Mission

L’érosion de la biodiversité, une menace pour le bien-être humain

On parle de biodiversité, ou diversité biologique, pour désigner dans son ensemble la variabilité des organismes vivants à la fois dans leurs formes et dans leurs échanges. Il s’agit donc de la diversité des espèces (animaux, végétaux, champignons, microorganismes) mais également de la diversité génétique au sein d’une même espèce, de la diversité des écosystèmes, qu’ils soient terrestres ou aquatiques, et des interactions fonctionnelles possibles entre ces éléments. (Convention sur la Diversité Biologique, 1992)

 

« La biodiversité n’est pas une somme d’espèces mais une somme d’interactions entre organismes, parfois même au sein d’une même espèce.» 

Jacques Weber, Anthropologue

 

 

L’époque actuelle est décrite comme l’ère de la sixième extinction de masse. L’érosion actuelle de la biodiversité se distingue par sa rapidité associée à l’accélération, depuis la révolution industrielle, de l’utilisation des ressources vivantes dont l’espèce humaine est fondamentalement dépendante. Ainsi, on parle de services écosystémiques pour définir les bénéfices que les humains tirent des écosystèmes. La notion de service écosystémique est intrinsèquement définie par le rôle que la biodiversité joue sur les constituants du bien-être humain (en termes de sécurité, provision de ressources élémentaires, santé et relations sociales, liberté d’action et de choix) à différentes échelles d’actions temporelles et spatiales (Haines-Young & Porshin, 2010 in Ecosystem Ecology, Raffaeli & Frid (eds) )

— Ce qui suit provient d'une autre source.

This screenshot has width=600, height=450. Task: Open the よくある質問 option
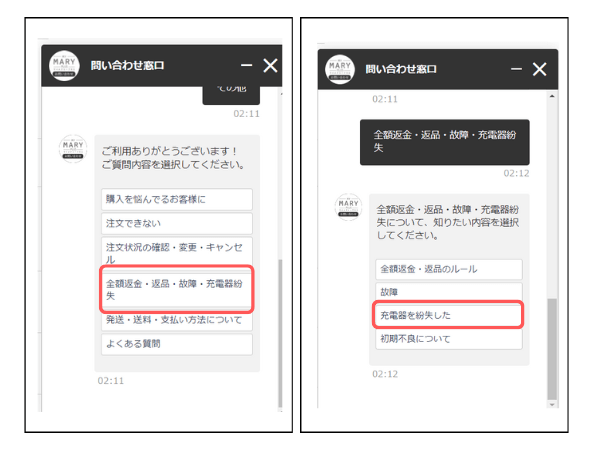tap(176, 344)
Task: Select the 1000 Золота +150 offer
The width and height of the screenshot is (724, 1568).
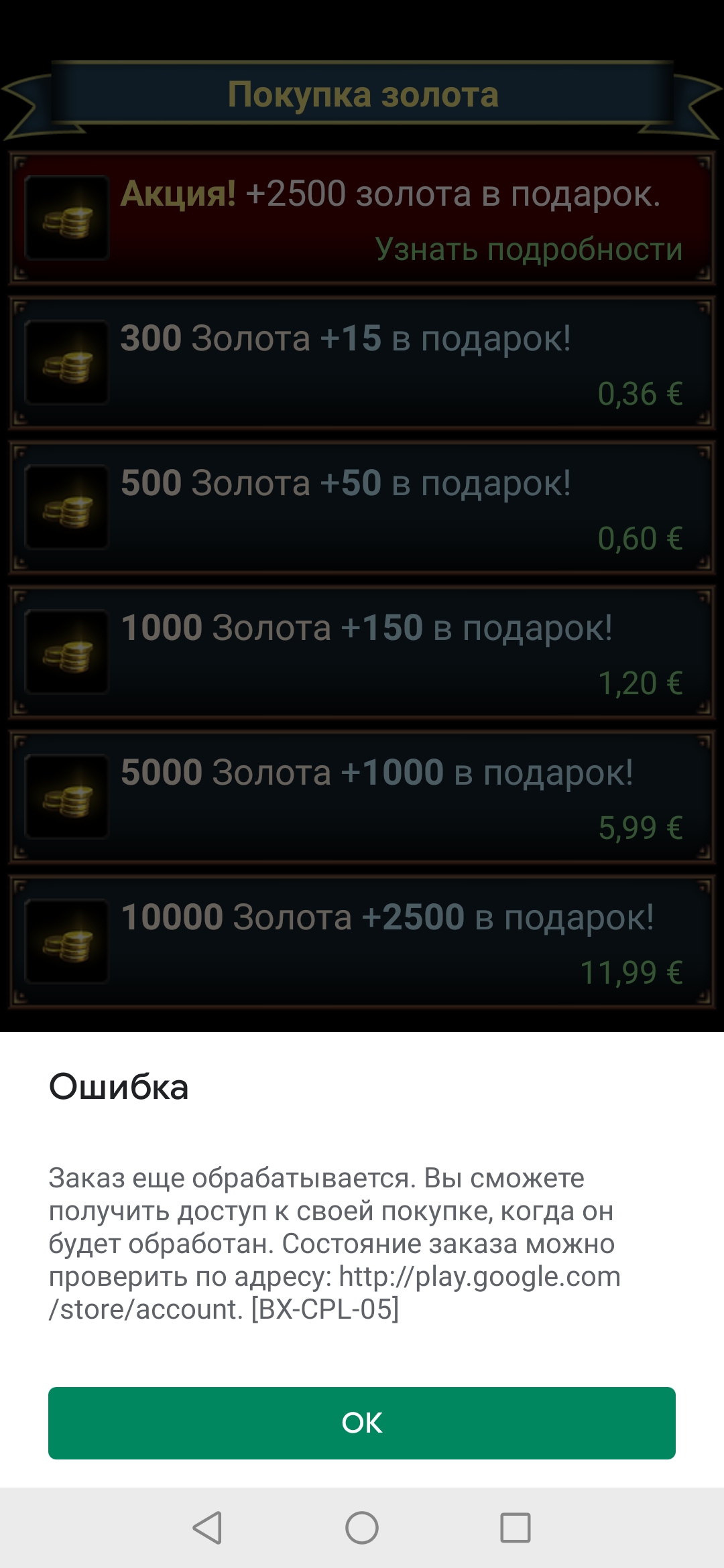Action: [362, 652]
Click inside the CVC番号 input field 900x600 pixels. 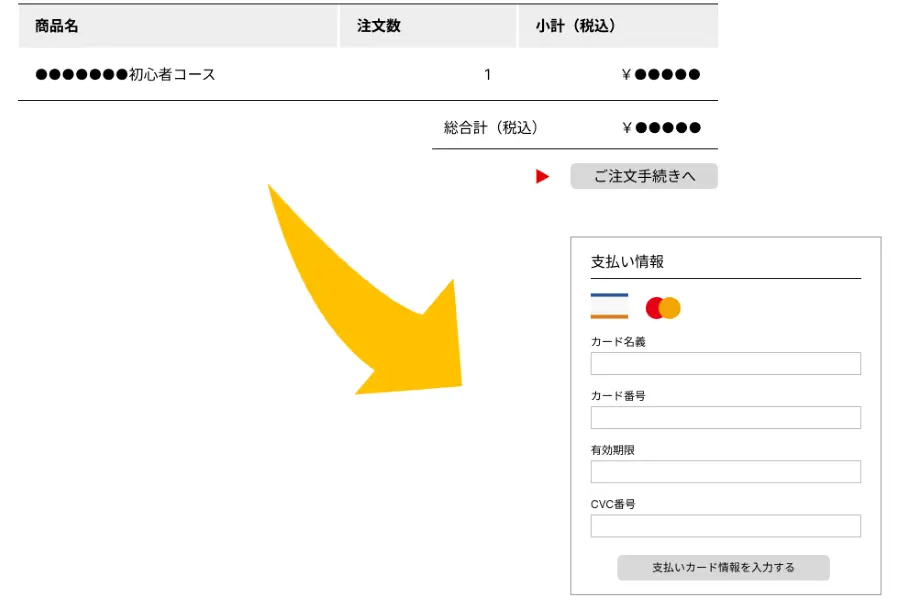(725, 525)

L’évaluation des écosystèmes pour le Millénaire (EM) réalisé en 2005 a constaté que environ 60% des services écosystémiques évalués se dégradent, ou sont utilisés de manière non durable. Les services d’approvisionnement et culturels sont stables, voire en amélioration mais les services de régulation et de soutien sont en déclin. L’érosion de la biodiversité et la dégradation des services écosystémiques affecte le bien-être humain de manière très inégale selon la répartition géographique des territoires (voir EM 2005)

 

Le maintien des services écosystémiques sur une mosaïque de territoires, un enjeu environnemental et économique pour la Région Nouvelle-Aquitaine

Avec un étalement du littoral Atlantique au Massif Central et aux Pyrénées, la région Nouvelle-Aquitaine occupe 1/8 de la superficie du territoire français métropolitain et présente une grande diversité d’écosystèmes. Supports de vie animale et végétale, les écosystèmes sont également support de production et d’activites économiques et subissent de ce fait une pression importante. Occupée à 84% par des zones agricoles ou forestières, la région se place au premier rang français pour l’emploi agricole et européen en valeur de production agricole. Les caractéristiques agro-pédo-géologiques, hydrologiques et climatiques de la région sont contrastées, ce qui entraine une grande diversité des productions et des ressources.

La Région Nouvelle-Aquitaine, consciente de l’enjeu majeur du 21eme siècle que représente l’érosion de la biodiversité et de la place prépondérante du territoire néo-aquitain dans la préservation du patrimoine naturel et de ses services aux sociétés humaines, fait de la biodiversité une priorité politique. ECOBIOSE est donc une initiative unique de la Région Nouvelle-Aquitaine qui a pour objectif initial de réaliser, sur la base d’une revue de la littérature scientifique, une évaluation des conséquences de l’érosion du vivant sur des domaines de la société humaine, de l’agriculture à la santé, sur la base d’une revue de la littérature scientifique. La démarche, lancée le 27 Janvier 2017 à l’hôtel de Région en présence d’Alain Rousset, président du Conseil régional, a une gouvernance volontairement multidisciplinaire qui pourrait servir de préfiguration pour un échelon national voire international.

Cette évaluation vise à améliorer les liens entre connaissances sur la biodiversité et prise de décision afin de dresser les enjeux territoriaux des services soutenus par la biodiversité pour l’économie, la culture et les sociétés et d’identifier les leviers de décisions pour les politiques publiques régionales à venir.